The record is not clear as to when claimant reached maximum medical improvement and became eligible for permanent total disability. As this court explained in Volusia Memorial Park v. White, 549 So.2d 1114, 1118-1119 (Fla. 1st DCA 1989), the affirmative duty to investigate arises because the employer/carrier is put on notice that claimant’s physicians will testify that claimant is permanently totally disabled. In this case, as in White, there is no evidence that the employer/carrier was placed on notice that claimant had reached maximum medical improvement, a prerequisite to payment of permanent total disability benefits. Absent evidence that employer/carrier knew or should have known claimant was permanently totally disabled, the judge of compensation claims erred in awarding bad faith attorney fees. Accordingly, the order awarding bad faith attorney fees is reversed.
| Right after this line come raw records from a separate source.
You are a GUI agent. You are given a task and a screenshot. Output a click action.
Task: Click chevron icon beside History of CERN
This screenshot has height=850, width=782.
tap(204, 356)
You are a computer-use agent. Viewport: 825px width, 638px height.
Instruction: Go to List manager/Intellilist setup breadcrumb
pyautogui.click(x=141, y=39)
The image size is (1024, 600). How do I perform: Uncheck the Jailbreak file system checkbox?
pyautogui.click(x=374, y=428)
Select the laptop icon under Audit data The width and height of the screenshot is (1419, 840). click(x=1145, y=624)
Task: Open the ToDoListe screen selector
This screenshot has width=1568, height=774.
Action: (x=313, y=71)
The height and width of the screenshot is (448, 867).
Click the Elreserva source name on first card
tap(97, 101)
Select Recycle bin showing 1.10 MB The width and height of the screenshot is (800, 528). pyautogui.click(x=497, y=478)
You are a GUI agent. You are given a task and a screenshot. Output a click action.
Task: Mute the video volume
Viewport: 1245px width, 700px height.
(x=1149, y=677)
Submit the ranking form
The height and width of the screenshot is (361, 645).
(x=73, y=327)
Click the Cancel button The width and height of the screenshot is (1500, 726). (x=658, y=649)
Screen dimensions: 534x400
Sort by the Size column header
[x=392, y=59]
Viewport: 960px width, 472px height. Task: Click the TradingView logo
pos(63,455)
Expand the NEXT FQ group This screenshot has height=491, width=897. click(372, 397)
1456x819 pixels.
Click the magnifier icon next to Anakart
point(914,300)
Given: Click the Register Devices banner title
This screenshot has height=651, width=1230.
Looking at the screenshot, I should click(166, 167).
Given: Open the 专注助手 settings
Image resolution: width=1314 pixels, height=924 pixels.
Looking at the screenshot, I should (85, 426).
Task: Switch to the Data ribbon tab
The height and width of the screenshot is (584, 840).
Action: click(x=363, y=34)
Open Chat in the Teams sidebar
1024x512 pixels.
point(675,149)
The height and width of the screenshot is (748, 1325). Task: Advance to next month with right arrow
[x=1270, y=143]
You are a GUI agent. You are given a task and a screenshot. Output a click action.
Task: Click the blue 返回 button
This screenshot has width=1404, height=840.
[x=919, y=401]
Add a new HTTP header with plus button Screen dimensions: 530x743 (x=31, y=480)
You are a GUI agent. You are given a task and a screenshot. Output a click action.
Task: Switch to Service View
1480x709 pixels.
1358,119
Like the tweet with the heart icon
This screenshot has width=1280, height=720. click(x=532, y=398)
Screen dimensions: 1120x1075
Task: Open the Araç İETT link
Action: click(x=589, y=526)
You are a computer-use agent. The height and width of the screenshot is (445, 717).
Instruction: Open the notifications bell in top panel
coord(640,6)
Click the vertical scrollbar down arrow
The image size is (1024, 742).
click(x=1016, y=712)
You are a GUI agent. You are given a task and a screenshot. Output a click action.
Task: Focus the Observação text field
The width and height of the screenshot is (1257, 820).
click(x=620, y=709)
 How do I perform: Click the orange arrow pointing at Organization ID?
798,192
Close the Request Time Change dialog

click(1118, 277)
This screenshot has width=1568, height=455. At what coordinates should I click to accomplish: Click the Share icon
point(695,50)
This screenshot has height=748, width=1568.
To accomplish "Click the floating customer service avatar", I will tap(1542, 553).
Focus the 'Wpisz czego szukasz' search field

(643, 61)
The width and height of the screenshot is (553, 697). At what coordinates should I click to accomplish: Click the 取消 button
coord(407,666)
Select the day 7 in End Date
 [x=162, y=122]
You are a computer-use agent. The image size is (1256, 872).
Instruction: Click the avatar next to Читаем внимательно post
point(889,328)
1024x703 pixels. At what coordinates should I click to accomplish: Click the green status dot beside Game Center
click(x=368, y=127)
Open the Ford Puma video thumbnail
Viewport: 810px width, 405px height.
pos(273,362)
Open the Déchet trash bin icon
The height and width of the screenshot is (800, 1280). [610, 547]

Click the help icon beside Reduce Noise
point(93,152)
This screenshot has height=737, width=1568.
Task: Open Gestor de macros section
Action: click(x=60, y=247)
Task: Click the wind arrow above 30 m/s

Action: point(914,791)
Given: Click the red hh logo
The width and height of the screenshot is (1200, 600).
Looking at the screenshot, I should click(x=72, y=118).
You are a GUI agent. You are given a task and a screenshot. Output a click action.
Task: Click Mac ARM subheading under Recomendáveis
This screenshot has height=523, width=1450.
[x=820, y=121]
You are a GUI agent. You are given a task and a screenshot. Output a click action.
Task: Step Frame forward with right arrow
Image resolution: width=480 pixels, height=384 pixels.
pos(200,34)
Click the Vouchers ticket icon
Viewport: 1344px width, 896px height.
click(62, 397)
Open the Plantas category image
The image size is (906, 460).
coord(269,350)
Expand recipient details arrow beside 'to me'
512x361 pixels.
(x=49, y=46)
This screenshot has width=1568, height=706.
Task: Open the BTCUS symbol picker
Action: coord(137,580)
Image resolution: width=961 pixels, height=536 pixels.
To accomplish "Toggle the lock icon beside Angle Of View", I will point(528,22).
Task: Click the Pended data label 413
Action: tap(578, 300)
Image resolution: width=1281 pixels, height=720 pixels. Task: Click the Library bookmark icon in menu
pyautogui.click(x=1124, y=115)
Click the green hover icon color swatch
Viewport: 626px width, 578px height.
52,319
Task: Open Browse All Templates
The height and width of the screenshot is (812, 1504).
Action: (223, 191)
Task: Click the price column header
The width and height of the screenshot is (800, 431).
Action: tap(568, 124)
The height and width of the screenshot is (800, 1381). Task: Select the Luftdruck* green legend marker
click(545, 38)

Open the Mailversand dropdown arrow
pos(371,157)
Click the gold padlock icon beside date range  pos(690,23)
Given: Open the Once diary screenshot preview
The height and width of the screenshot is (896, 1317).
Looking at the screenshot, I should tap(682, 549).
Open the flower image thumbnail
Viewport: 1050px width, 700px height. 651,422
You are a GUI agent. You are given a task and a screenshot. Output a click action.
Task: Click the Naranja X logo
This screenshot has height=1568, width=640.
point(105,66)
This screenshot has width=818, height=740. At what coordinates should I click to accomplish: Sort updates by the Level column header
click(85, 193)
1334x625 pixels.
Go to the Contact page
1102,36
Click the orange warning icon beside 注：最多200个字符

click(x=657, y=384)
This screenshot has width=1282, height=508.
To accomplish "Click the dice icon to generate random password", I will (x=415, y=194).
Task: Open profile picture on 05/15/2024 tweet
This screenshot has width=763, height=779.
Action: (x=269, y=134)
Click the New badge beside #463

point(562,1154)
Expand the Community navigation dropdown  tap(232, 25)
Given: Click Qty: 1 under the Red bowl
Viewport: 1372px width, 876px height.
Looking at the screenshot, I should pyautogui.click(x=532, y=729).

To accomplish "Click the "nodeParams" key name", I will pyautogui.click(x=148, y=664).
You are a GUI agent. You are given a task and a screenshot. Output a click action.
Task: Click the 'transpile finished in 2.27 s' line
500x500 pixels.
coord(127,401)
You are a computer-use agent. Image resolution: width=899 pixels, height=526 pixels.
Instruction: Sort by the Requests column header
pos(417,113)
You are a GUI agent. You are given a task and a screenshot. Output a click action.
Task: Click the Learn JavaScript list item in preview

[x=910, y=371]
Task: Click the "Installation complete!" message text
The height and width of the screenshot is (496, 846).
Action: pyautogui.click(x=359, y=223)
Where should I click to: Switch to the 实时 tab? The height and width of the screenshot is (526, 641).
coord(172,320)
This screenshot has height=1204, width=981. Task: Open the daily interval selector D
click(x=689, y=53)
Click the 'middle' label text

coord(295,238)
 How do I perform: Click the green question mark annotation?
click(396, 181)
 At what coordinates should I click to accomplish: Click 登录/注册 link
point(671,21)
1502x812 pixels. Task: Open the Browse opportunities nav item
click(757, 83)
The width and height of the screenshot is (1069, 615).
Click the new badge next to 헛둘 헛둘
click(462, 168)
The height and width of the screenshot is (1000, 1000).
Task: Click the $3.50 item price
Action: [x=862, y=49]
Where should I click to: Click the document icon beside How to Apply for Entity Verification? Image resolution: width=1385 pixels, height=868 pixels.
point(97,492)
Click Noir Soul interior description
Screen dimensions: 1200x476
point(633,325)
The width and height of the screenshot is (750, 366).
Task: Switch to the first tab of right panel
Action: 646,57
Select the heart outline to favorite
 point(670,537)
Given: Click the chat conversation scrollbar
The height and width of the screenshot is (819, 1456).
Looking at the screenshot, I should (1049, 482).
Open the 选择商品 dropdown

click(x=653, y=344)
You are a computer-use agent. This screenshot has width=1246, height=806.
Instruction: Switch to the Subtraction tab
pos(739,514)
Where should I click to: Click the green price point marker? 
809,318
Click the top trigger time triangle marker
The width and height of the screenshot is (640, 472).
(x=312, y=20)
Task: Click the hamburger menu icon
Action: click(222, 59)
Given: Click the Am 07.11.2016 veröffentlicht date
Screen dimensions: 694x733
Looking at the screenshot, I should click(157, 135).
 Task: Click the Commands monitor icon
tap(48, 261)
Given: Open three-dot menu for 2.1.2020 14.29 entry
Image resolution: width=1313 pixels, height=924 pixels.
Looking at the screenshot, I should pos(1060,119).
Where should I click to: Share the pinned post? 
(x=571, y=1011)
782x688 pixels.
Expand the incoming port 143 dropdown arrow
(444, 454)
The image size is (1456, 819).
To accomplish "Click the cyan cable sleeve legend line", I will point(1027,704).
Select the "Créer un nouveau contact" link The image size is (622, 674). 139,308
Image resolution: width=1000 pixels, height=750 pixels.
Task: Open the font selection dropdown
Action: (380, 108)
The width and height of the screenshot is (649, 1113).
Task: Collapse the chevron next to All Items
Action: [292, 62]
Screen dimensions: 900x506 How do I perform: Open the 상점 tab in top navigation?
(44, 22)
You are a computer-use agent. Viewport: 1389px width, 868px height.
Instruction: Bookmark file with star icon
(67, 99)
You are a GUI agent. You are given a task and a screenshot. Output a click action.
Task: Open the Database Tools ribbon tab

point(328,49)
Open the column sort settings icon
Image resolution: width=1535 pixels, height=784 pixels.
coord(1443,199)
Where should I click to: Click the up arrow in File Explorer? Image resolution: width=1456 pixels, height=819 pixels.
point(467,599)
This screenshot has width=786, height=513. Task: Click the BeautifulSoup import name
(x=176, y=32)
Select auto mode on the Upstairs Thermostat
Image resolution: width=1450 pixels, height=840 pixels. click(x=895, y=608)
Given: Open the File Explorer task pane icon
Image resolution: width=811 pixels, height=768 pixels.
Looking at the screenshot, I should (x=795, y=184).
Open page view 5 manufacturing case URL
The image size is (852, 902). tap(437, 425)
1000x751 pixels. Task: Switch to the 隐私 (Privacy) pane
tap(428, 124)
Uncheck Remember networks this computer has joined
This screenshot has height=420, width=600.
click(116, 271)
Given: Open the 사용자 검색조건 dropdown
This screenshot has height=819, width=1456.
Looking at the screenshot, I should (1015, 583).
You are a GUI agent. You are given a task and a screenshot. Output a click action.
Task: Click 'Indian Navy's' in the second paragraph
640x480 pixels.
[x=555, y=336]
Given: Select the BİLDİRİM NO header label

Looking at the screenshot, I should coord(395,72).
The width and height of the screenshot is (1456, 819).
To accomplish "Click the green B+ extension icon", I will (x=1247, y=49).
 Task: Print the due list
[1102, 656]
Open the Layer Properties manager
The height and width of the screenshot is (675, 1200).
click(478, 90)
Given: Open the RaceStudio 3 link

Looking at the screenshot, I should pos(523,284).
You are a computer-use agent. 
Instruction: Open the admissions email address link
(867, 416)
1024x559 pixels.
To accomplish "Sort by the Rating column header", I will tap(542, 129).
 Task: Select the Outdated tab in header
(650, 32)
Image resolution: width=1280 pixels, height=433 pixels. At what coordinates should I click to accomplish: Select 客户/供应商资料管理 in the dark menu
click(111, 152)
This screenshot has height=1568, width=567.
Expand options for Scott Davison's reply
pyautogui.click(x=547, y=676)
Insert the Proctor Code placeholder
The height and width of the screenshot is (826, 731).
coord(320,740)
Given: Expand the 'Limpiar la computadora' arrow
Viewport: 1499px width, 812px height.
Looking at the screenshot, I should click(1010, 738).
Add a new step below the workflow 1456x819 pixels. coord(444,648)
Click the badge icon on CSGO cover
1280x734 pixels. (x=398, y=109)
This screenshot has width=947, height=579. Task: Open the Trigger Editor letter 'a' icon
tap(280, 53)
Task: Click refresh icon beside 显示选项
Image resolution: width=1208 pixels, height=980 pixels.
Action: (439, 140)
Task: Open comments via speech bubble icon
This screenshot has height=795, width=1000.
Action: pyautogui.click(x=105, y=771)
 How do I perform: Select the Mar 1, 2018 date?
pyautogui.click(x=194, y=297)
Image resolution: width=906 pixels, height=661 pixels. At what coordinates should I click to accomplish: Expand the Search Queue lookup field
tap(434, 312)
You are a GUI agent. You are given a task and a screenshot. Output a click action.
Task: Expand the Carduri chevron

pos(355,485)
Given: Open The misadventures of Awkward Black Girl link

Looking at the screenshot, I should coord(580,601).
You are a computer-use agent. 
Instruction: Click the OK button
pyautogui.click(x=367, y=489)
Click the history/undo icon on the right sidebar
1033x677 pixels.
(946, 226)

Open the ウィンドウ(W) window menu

JO ANOS, J., concurs. ZEHMER, J., dissents with written opinion.





Dissenting Opinion

ZEHMER, Judge

(dissenting).

I respectfully dissent. I would affirm the order finding that the carrier acted in bad faith. While I might not have reached the same findings as the judge of compensation claims, that is not the applicable standard of appellate review. We should not undertake to retry the factual issues underlying the judge’s findings. There is sufficient evidence in this record, taking all inferences most favorably to the claimant, to warrant an affirmance of the judge’s findings.

Moreover, for the reasons argued by claimant on cross-appeal, I would reverse the amount of the fee awarded. The guideline fee calculated to approximately $47,-000, while the fee awarded was only $19,-500. There is no basis shown in the evidence or the findings in the appealed order justifying a reduction from the presumptive statutory fee pursuant to the several statutory factors. Absent articulable factors having a demonstrably significant negative or positive effect on the fee calculated pursuant to the statutory formula, there is no legal basis for deviating from the statutory formula fee amount.